Le espressioni di violenza familiare non devono essere ridotte a semplice manifestazione di crisi di coppia, ma devono essere considerate come vere e proprie minacce alla salute psico-fisica della persona e come tali vanno trattate. È per questo motivo che la violenza domestica non può essere considerata una questione privata, ma un problema che riguarda l’intera comunità. La cultura del patriarcato, di cui la nostra società è ancora troppo e capillarmente intrisa ha portato, per decenni, ad intendere la violenza domestica come una questione privata, che riguardava la famiglia e per cui nessuno aveva, in qualche modo, il diritto di intromettersi. Lasciando, pertanto, le donne ancora più sole e contribuendo a stratificare quella cultura della violenza contro cui, ancora oggi, sono costrette e costretti a lottare.
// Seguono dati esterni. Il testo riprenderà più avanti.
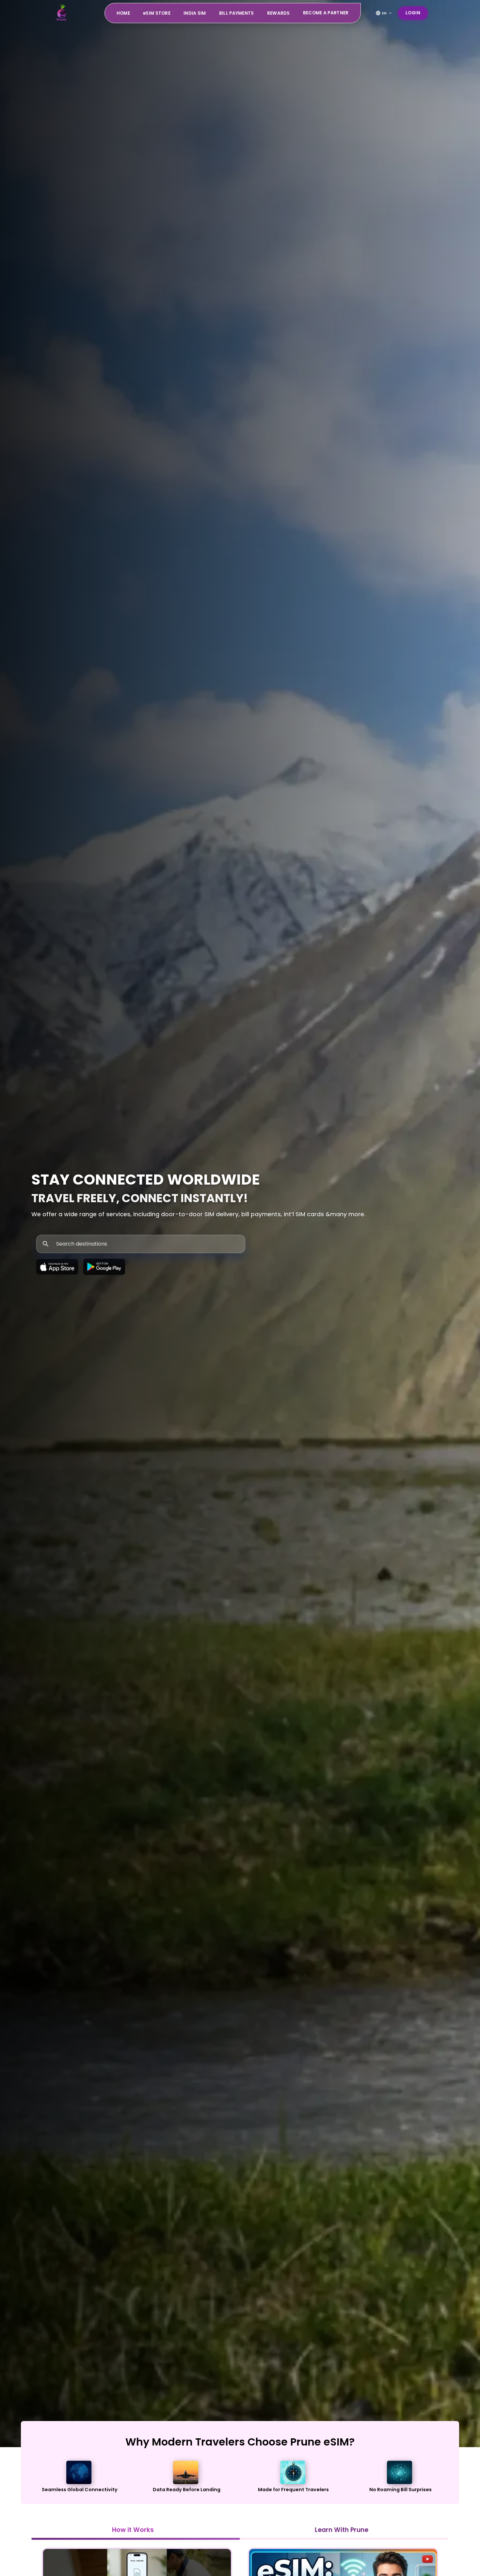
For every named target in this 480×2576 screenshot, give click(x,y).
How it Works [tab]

Spesso la famiglia diventa un involucro, socialmente riconosciuto, all’interno del quale si nascondono frustrazioni e violenze, uno spazio in cui le relazioni affettive possono diventare ambigue e la presenza del binomio “amore-aggressività” (un finto amore costruito sulla sopraffazione); “affetto-violenza” (affetto soffocante e dispotico) non rappresenta un evento raro. Tra le varie forme di violenza un posto importante è occupato dalla violenza economica, ossia quella serie di atteggiamenti volti essenzialmente a impedire che il partner diventi o possa diventare economicamente indipendente, ma anche, semplicemente, disporre liberamente delle sue finanze.
Una forma di violenza molto sottile, ma che comporta conseguenze devastanti per le vittime, è la violenza psicologica, cioè tutti quegli atteggiamenti intimidatori, vessatori e denigratori da parte del partner (incluso: il danneggiamento degli oggetti personali di valore affettivo per la donna, proibirle di frequentare amici e/o parenti, terrorizzarla con scenate verbali e/o lanci di oggetti).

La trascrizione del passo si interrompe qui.